When the wheel shaft lacks adequate stiffness, the appreciable lifting action at the free end of the web portion of a center-crank shaft may exert a considerable thrust against the cap of the aligned outer main bearing, which in turn reacts upon the intermediate journal, causing it to become overloaded. The resulting rapid wear in the intermediate main bearing reduces the upward cap thrust and this drop in alignment gradually relieves the intermediate bearing of overload. Further wear causes a portion of the downward load on the intermediate bearing to be transferred to the outer main bearing.
It was found that when this readjustment is complete, the downward load upon the two main bearings becomes approximately equalized. The considerable sag required to attain this state of equilibrium as to wear, involved running under stress conditions so severe as to lead to ultimate breakdown of the wheel shaft.
Starting with newly aligned bearings, the observed wear in the intermediate bearing was found to exceed ⅛ in. in less than thirty days of continuous operation, but after the intermediate bearing had dropped sufficiently to equalize the load upon the two main bearings, the wear became more nearly normal.
The stress diagrams corresponding to the estimated wheel-shaft deflection curves show the critical surface fibers to be subjected to a reversing stress ranging from 16,700 lb. per sq. in. compression to about 27,000 lb. per sq. in. tension stress, which is far in excess of the allowable range fixed by the Appendix.
The life of these shafts, as expressed in observed running time required for breakdown, appears to be in fair accord with the expected number of revolutions as determined by Stromeyer’s Law of Fatigue.
It is further shown that heavy counterweights are capable of exerting a detrimental influence upon the stress relations of a heavily loaded wheel shaft of the center-crank type. Under these conditions the best counterweight proportions are attained when its centrifugal force is made to balance that of the crank throw and the large end of the connecting rod.
The character of the reinforcements that were necessary to strengthen the defective wheel shaft is outlined, and the resulting improvements in stress and sag relations are recorded in the diagrams. In making replacements, both carbon and nickel-steel forgings were tried out, but the nickel-steel shafts did not come up to expectations.
Material specifications and acceptance tests are also tabulated, and the results of test bars taken from some critical sections of the defective nickel-steel shaft are compared with similar tests made upon a carbon-steel shaft.

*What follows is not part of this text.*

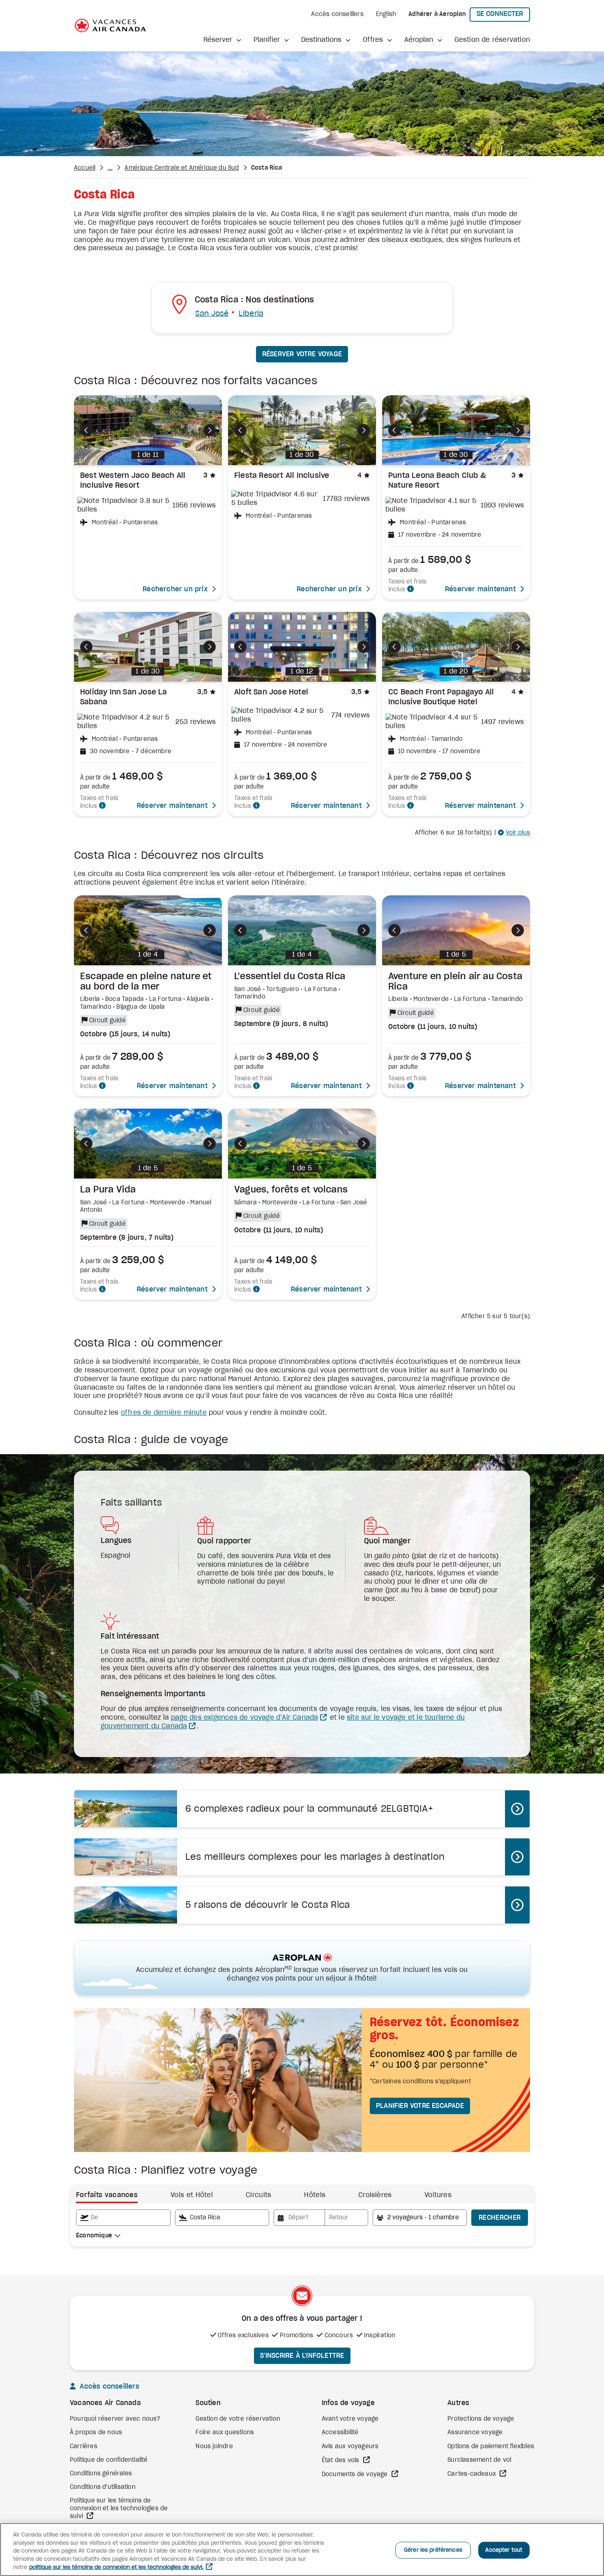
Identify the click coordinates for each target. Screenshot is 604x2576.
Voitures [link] (438, 2195)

In order to keep the wheel-shaft stress within desired limits under load conditions found in these engines, it finally became necessary to enlarge the intermediate main journal to 3/2 of its original diameter, thus making its dimensions fully as large as required for side-crank construction.
The conclusion arrived at is that for large center-crank shafts carrying heavy flywheels with a long span between supports, the resulting stress relations are best determined upon the modified basis advocated in this paper. The maximum stresses so found are considerably higher than would be expected from simple crank-shaft formulae, such as are commonly used to determine center-crank-shaft stresses.
Before fixing upon the final dimensions of a large shaft of this type, it is therefore expedient to make a careful analysis of the underlying stress conditions so as to insure a proper margin of safety in both the web and wheel parts after allowing for the lengthening of the span between the wheel supports due to excess wear in the intermediate main bearing.